▸ Exercise details:
Pull out each line of the items below in which the word "Locate" appears.

-- start of Record list --

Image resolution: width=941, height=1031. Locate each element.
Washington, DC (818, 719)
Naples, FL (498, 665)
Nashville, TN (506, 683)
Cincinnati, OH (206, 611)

-- end of Record list --

▸ Response for this exercise:
Image resolution: width=941, height=1031. Locate each element.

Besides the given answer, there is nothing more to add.